## STATED EXERCISE
Render the following lines of the material as a JSON list of strings, one string per line, leaving out blank lines. Begin at the line that contains "The height and width of the screenshot is (1012, 1420)." and stop after the line that contains "tap(41, 127)", including both.

[Records from a pointing dataset]
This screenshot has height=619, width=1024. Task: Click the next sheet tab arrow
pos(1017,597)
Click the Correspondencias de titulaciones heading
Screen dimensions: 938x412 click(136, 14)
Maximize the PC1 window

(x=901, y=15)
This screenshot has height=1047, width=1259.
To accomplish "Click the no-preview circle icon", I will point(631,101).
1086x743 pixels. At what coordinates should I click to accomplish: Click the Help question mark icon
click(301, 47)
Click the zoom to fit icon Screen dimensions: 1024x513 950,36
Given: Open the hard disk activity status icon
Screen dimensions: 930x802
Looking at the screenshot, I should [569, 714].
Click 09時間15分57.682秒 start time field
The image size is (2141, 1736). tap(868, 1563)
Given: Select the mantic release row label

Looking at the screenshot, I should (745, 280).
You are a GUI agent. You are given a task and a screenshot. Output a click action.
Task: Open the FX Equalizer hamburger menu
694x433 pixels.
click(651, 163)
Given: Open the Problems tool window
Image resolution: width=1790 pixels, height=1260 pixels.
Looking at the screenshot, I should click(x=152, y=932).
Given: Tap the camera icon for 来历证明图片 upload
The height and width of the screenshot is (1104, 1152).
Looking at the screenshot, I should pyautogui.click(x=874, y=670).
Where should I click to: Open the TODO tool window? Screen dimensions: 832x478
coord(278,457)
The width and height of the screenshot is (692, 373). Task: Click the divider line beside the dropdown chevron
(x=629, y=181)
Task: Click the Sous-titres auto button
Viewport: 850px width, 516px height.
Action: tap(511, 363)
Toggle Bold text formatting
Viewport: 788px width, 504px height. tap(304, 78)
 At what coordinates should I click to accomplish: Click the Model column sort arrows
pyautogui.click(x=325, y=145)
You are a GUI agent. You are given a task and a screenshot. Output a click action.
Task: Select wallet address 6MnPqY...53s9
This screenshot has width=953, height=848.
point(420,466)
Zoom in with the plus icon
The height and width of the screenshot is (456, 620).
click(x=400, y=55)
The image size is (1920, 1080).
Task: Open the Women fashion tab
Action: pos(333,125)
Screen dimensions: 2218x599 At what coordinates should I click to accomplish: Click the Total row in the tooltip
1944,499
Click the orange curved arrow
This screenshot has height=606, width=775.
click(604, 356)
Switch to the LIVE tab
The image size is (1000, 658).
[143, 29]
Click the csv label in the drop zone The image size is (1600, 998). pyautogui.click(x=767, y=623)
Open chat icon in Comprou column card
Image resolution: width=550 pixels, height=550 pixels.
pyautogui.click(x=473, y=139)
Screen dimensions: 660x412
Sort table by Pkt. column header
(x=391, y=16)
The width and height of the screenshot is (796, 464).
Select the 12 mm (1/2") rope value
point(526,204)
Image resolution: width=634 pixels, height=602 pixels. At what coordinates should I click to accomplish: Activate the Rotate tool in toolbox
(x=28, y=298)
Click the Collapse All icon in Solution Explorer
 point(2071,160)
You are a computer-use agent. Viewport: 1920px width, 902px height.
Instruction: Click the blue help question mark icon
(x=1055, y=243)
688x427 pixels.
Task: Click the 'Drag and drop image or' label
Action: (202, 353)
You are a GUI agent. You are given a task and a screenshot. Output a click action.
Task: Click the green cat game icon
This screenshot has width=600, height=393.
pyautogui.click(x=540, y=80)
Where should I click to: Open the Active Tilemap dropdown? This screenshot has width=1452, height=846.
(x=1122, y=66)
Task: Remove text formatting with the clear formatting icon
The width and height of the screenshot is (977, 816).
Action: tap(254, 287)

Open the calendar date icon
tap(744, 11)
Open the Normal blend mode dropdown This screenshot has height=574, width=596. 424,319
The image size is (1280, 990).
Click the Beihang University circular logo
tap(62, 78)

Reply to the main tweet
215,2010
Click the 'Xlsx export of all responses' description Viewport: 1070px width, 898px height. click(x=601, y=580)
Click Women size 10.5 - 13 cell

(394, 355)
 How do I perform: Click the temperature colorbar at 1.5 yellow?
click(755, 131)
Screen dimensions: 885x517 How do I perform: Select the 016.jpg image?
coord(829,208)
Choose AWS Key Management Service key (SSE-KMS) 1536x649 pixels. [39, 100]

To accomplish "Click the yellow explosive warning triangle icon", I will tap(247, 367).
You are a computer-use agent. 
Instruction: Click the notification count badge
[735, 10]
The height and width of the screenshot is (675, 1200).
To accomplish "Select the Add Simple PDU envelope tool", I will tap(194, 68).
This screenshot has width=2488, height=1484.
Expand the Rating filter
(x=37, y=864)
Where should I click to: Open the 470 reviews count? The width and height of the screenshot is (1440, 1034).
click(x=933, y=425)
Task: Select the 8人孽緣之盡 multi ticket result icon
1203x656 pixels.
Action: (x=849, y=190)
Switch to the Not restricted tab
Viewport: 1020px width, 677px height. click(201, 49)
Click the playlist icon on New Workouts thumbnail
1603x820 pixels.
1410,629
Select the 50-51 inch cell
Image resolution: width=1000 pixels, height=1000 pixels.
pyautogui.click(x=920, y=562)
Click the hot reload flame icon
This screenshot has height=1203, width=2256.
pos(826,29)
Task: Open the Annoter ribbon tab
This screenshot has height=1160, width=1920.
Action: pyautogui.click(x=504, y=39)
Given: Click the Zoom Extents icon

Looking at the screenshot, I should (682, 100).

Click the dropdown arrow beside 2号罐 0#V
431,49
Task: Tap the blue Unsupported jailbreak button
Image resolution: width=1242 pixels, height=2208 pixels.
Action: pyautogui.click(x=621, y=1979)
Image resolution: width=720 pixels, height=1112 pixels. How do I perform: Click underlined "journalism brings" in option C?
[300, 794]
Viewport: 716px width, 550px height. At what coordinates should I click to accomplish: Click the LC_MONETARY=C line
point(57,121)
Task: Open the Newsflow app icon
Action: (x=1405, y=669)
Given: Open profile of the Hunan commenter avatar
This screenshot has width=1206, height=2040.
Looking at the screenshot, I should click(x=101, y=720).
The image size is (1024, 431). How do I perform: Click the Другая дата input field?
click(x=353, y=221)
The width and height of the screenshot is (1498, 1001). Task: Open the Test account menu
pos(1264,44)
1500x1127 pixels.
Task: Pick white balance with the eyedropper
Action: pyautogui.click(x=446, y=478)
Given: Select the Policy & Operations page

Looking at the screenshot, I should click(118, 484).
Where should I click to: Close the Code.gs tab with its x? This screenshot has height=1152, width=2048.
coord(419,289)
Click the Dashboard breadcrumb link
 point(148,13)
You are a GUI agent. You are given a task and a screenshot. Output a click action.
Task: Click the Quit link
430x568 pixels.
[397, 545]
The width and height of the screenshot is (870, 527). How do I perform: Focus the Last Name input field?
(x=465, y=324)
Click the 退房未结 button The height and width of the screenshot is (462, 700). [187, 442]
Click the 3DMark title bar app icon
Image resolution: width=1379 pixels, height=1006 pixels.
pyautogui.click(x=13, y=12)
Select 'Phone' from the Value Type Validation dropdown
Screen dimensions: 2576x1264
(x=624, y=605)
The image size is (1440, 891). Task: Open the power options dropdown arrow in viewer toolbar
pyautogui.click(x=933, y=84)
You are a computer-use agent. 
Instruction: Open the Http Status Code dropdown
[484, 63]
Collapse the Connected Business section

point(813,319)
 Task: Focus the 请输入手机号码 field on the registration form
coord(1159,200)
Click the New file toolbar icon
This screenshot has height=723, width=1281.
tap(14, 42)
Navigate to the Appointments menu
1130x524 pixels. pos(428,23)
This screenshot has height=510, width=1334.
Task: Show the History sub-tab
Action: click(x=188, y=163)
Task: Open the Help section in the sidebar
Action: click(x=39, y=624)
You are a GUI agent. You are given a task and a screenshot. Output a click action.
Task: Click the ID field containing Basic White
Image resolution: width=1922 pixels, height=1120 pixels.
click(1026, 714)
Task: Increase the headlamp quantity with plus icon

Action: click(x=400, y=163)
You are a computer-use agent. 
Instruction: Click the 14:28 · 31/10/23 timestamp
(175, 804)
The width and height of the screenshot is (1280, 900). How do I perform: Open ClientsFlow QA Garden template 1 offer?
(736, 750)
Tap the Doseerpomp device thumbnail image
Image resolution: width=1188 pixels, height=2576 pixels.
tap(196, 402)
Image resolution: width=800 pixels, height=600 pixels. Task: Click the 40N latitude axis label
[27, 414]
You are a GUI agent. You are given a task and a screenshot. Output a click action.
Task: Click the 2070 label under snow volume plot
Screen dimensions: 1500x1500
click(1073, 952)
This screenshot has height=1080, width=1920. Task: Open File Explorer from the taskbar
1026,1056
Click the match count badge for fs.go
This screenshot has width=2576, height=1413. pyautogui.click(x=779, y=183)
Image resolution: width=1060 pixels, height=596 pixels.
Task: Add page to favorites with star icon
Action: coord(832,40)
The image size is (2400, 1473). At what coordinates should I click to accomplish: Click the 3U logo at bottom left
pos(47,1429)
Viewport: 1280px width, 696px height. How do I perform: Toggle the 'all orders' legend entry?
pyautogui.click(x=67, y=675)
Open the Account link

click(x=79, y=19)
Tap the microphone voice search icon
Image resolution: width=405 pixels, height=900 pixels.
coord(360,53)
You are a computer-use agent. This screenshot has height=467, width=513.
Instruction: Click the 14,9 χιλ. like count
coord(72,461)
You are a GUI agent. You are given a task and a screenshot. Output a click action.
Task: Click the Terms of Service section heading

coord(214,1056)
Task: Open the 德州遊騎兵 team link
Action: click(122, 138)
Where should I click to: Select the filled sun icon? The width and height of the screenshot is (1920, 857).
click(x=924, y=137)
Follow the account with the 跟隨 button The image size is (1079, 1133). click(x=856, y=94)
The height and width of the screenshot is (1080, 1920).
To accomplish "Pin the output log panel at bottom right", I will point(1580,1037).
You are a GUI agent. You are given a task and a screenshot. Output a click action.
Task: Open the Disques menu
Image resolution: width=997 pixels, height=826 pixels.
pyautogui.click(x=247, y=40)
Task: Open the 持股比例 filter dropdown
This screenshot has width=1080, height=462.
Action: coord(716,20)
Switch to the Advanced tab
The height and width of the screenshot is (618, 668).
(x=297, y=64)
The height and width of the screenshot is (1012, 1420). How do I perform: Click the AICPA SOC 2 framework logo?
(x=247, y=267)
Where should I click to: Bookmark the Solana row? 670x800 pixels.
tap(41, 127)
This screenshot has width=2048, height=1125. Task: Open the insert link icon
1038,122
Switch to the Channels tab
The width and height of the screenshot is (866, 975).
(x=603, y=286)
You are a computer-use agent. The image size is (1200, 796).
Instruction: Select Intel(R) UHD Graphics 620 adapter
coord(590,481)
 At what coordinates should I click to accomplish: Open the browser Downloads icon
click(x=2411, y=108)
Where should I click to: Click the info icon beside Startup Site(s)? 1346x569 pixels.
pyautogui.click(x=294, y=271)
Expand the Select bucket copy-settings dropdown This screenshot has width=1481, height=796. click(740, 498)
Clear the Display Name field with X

## REPLY
[
  "The height and width of the screenshot is (1012, 1420). How do I perform: Click the AICPA SOC 2 framework logo?",
  "(x=247, y=267)",
  "Where should I click to: Bookmark the Solana row? 670x800 pixels.",
  "tap(41, 127)"
]